I don’t hear things in my head to play

This is a common problem. If you don’t spend time with records, then your ear will not absorb the music. Spend time with the records and you’ll start to hear musical ideas flow in your mind. One of the most beneficial exercises is the following:

  1. Listen to a phrase from a recording
  2. Pause the record and hear it your mind’s ear
  3. Keep replaying it in your mind and try to slow it down
  4. Replay it on the recording and try to hear it even more precisely
  5. Sing the line WHILE you hear it in your head (That is a big point. Pay a lot of attention to the voice in your head, especially while you sing)
  6. Play the line WHILE you hear it in your head

This is a great process to follow any time you transcribe. For a great cheap resource on this type of ear training, pick up a copy of Ear Training For The Jazz Musician for a measly $1.50, by awesome jazz pianist Harry Pickens.

I can’t play things that I hear in my head

Every time I transcribe, I make it a point to leave with a better ear than when I started. Despite the reasons I may be transcribing on any given day, I always want to strengthen my ear to finger connection. Just getting the notes to paper will not help you do this.
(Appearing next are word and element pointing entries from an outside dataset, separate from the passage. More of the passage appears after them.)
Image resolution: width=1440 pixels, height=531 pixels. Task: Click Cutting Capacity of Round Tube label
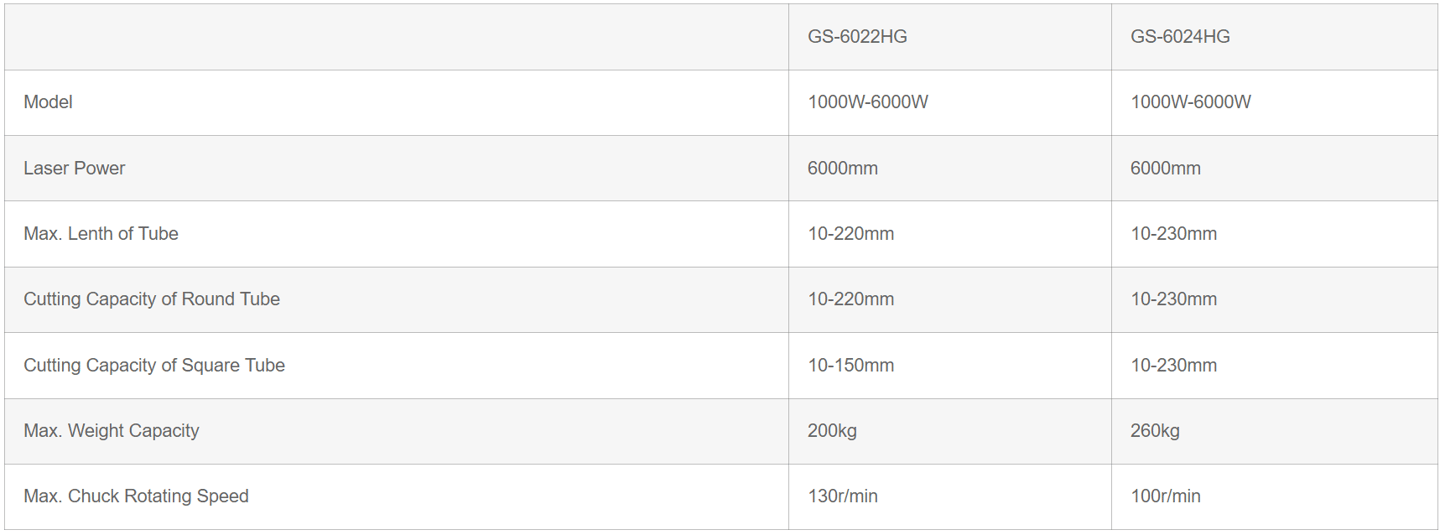click(152, 299)
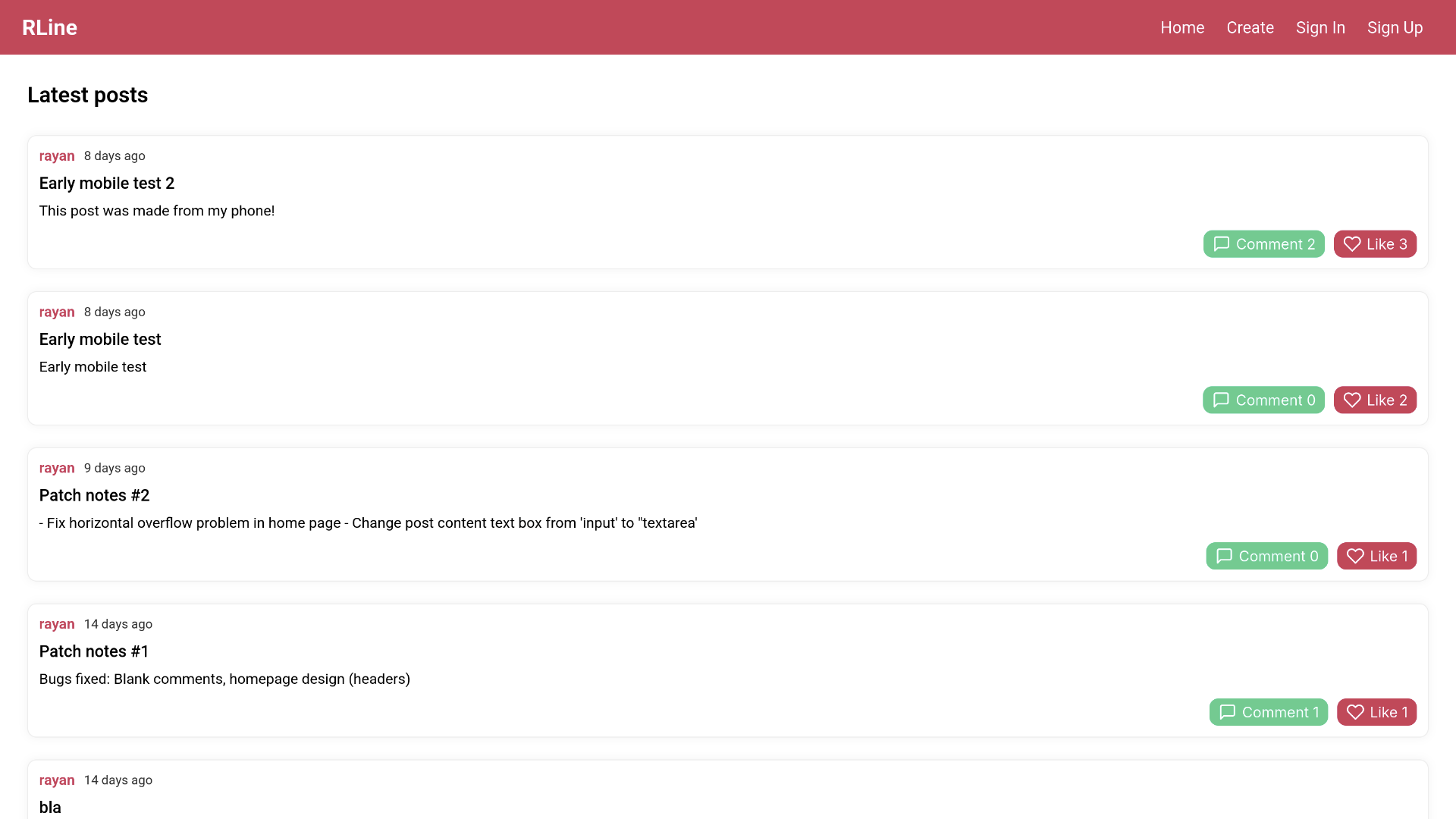Click the heart icon on 'Early mobile test' post
The image size is (1456, 819).
(1351, 400)
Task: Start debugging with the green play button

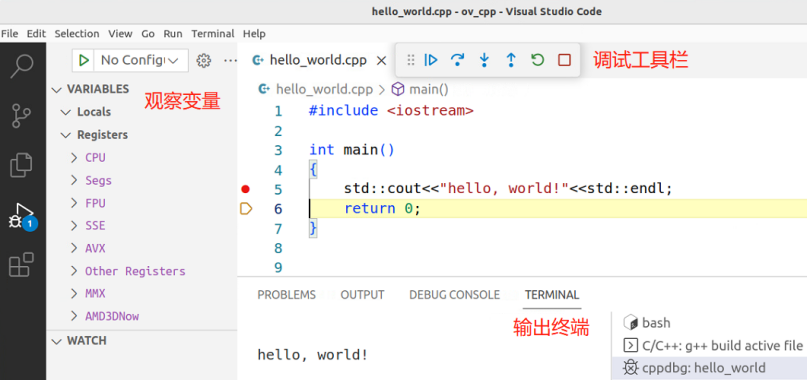Action: coord(83,60)
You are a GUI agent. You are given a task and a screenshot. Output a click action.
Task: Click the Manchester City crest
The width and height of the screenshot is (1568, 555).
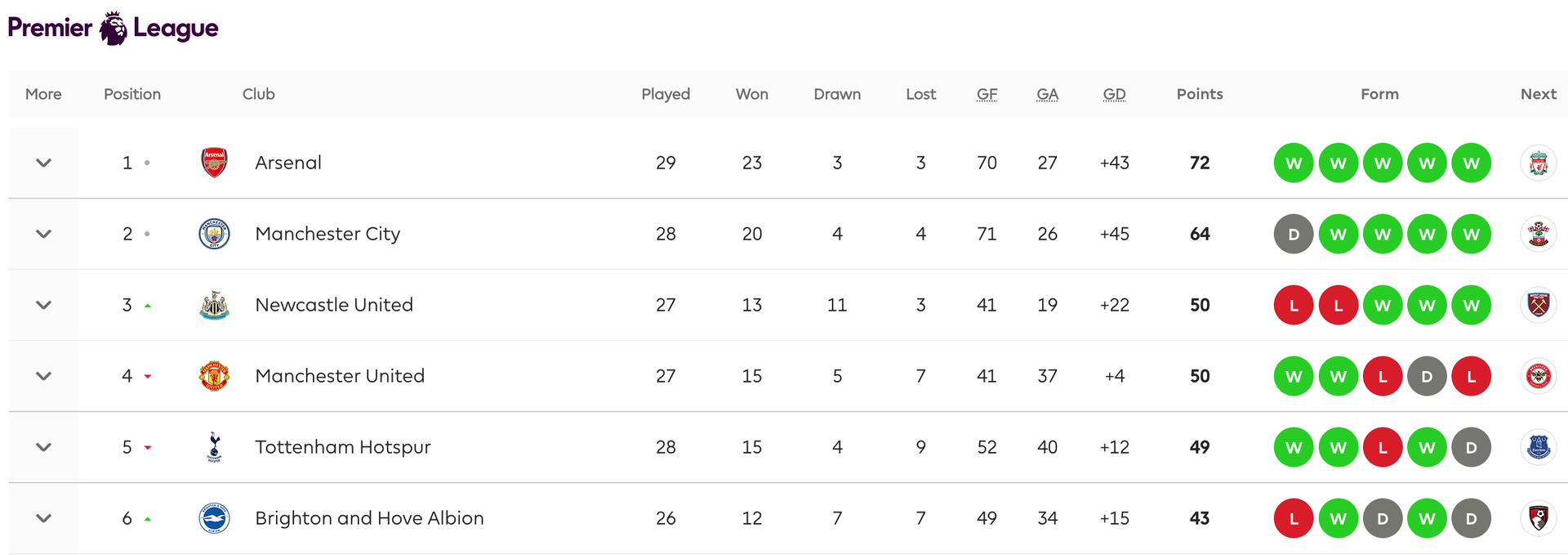(214, 234)
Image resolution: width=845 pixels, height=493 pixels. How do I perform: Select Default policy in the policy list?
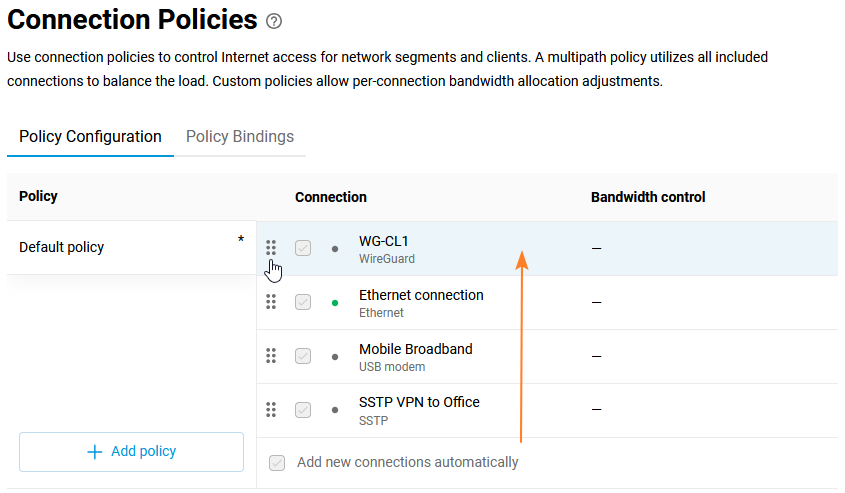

You must spend time really hearing the phrases in context.

Transcribing in the previously described manner (steps #1-6 in ‘I don’t hear things in my head to play’) will greatly aid in connecting your fingers to your ear. I cannot stress enough how important the voice in your head is. It took me a long time to realize that even when I sing or play my horn, to keep listening to that voice in my head, loud and clear.

Never Ending Solutions to Your Never Ending Problems

By now you should have a better idea of what you want to transcribe, based on your specific goals that you want to accomplish. If you apply this type of thinking, you’ll be able to solve many of your musical puzzles with ease. Next time you can’t figure out how to play over something, or you don’t like what you’re playing in a particular situation, remember, there are a lot of recordings out there with the solutions to your never-ending musical problems.